Konkret geht es um die sogenannten "Vorsorgeaufwendungen". Dies sind steuermindernd anzusetzende Ausgaben für Lebens-, Kranken- oder Unfallversicherungen. Dafür gilt derzeit ein Höchstsatz von z.B. nur DM 7.830 für Ehepaare, obwohl allein die Beiträge zur gesetzlichen Kranken- und Rentenversicherung weit darüber liegen.

Diese vom Gesetzgeber willkürlich festgelegte Grenze für Vorsorgeaufwendungen ist dem Bundesfinanzhof suspekt. Laut einem Beschluß (XI R 17/00) wird eine Anfrage an den Bundesfinanzminister gestellt. Fallen dessen Antworten nicht befriedigend aus, soll der Fall dem Bundesverfassungsgericht vorgelegt werden.

Das bedeutet, die gesamte Regelung könnte gekippt werden. Um nach dem erst in einigen Jahren zu erwartenden Urteil aber für alle Jahre ab 2000 eventuell Gelder vom Finanzamt zurückzuerhalten ist es sinnvoll, sofort gegen den letzten Steuerbescheid Einspruch einzulegen! Genaue Details erfragen Sie bitte bei Ihrem Steuerberater.

 

5. Fonds: Value oder Growth?

Wer in den letzten Monaten an der Börse Geld verloren hat, wird sich vielleicht mit Aktienfonds derzeit weniger gern beschäftigen. Doch gerade in diesen Zeiten sieht man, was ein vernünftiges Risikomanagement im Fondsbereich wert ist.

Investmentfonds verfahren je nach Gesellschaft nach sehr unterschiedlichen Anlagestrategien. Zwei bekannte und wesentliche Ansätze sind der VALUE- und der GROWTH-Ansatz. Was heißt das?

Eine Bewertung nach dem GROWTH-Ansatz sucht nach Aktien, die ein besonders schnelles und hohes Wachstum versprechen. Als Beispiel dienen hier Biotech-Werte oder bis vor einem Jahr die Telecom-Werte. Es geht vereinfacht gesagt darum, schnell Geld zu verdienen.

Beim VALUE-Ansatz dagegen werden unterbewertete oder besonders chancenreiche Aktien gekauft, die in Zukunft im Wert kräftig steigen sollen. In Zukunft heißt in den nächsten 3-5 Jahren (und nicht Stunden, wie mir ein nun desillousionierter Fondsmanager damals seine "Strategie" erklärte).

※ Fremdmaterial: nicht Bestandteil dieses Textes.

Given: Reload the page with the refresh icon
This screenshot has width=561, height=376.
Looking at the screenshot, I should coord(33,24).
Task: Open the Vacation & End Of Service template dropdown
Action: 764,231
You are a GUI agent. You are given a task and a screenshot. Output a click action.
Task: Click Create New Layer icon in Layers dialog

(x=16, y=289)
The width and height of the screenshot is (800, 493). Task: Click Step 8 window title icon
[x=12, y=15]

Der Nachteil dieser Strategie: Boomen die Märkte, sind die VALUE-Fonds weit hinten, da sie das schnelle Wachstum nicht mitmachen. Rauschen die Märkte aber in den Keller, schlägt die Stunde der Value-Fonds. Diese sind oft unbeeindruckt von Kursstürzen und machen sogar in solchen Zeiten Gewinn.

Ein prima Beispiel ist der altehrwürdige Templeton Growth-Fund. Trotz seines Namens ist er nämlich ein VALUE-Fond par excellence (zu Zeiten seiner Auflegung vor über 50 Jahren gab es die Unterscheidung VALUE - GROWTH nämlich noch nicht).

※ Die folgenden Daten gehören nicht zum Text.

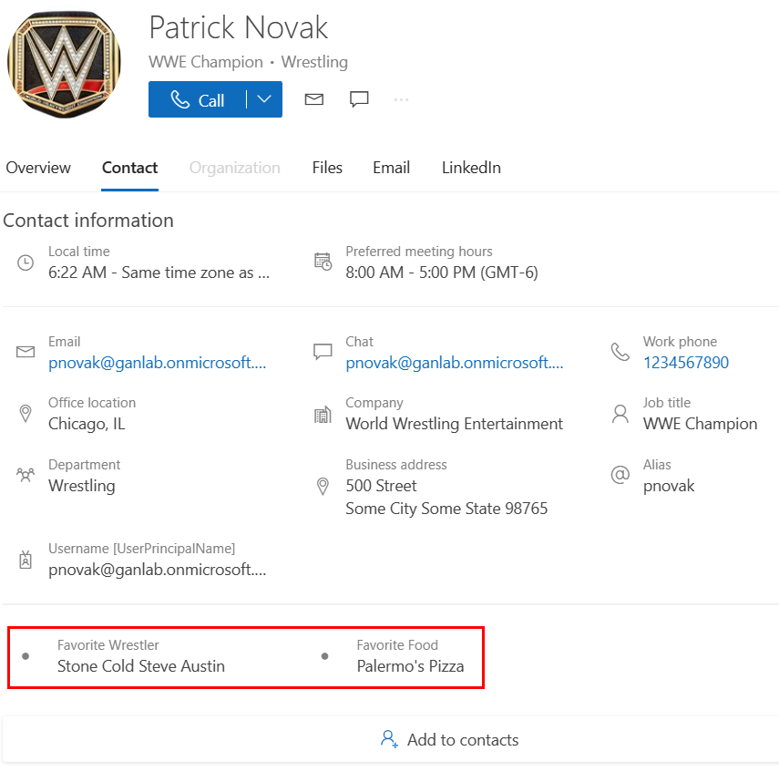Click the envelope send-email icon beside Call

[x=314, y=99]
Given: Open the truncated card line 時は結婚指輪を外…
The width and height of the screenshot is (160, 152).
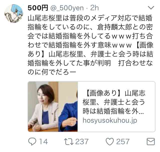Looking at the screenshot, I should coord(113,111).
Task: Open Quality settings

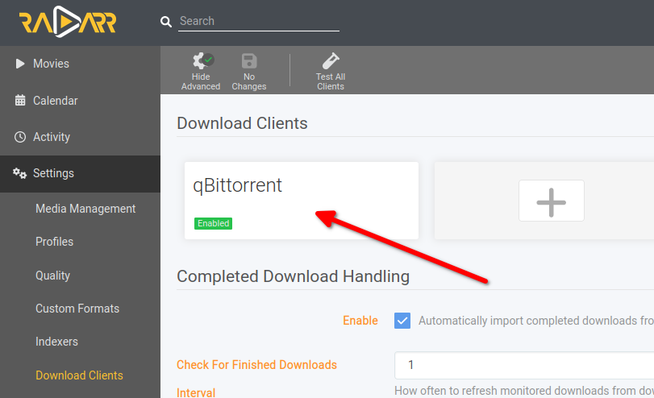Action: 52,276
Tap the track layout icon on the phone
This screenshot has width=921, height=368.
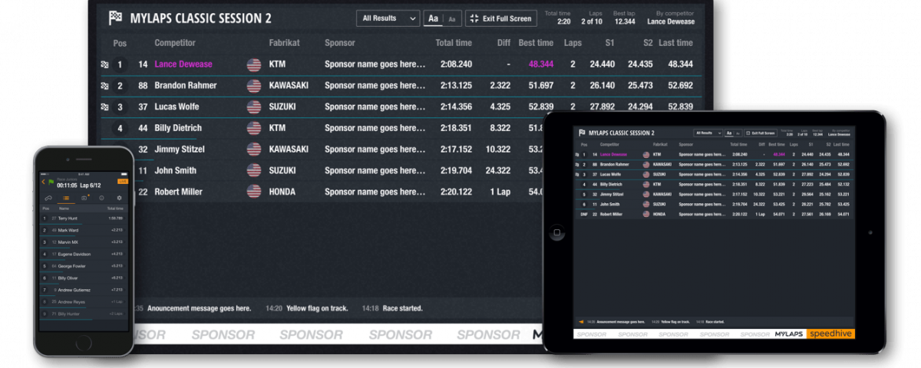[x=48, y=198]
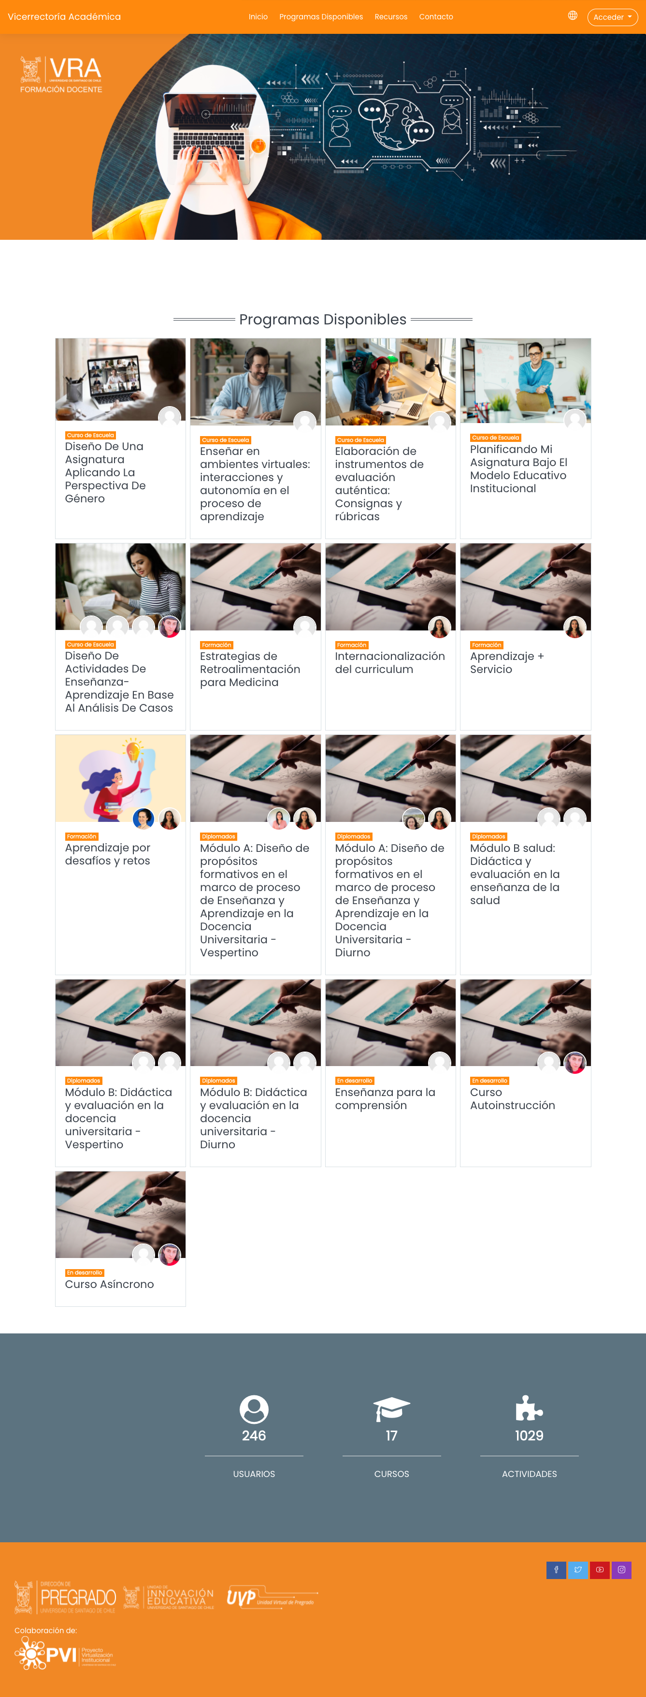Open the YouTube icon in footer
Image resolution: width=646 pixels, height=1697 pixels.
(x=599, y=1570)
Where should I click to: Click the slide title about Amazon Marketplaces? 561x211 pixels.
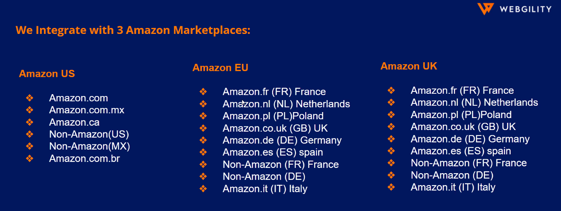tap(133, 30)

Verlor im letzten Jahr der MSCI-WORLD Index ca. 17%, gewann der Templeton Growth Fund im gleichen Zeitraum 17,3% hinzu! Ein Ergebnis, das sich sehen lassen kann.

Auch im Bereich Europa zeigt sich, daß diese Strategie erfolgreich ist: Der MSCI EUROPE verlor in den letzten 12 Monaten ca. 25%, der Flemings European Strategic Value Funds stieg dagegen sogar um 15,91%!


Value-Fonds scheinen somit gerade in diesen ungünstigen Börsenzeiten eine Renaissance zu erleben. Das alte Prinzip "Kaufe billig und verkaufe teuer" stimmt also doch irgendwo. Man nennt das Ganze auch antizyklisches Verhalten - doch die meisten reden nur darüber und vollziehen es nicht, wie wir aus vielen Kundengesprächen wissen.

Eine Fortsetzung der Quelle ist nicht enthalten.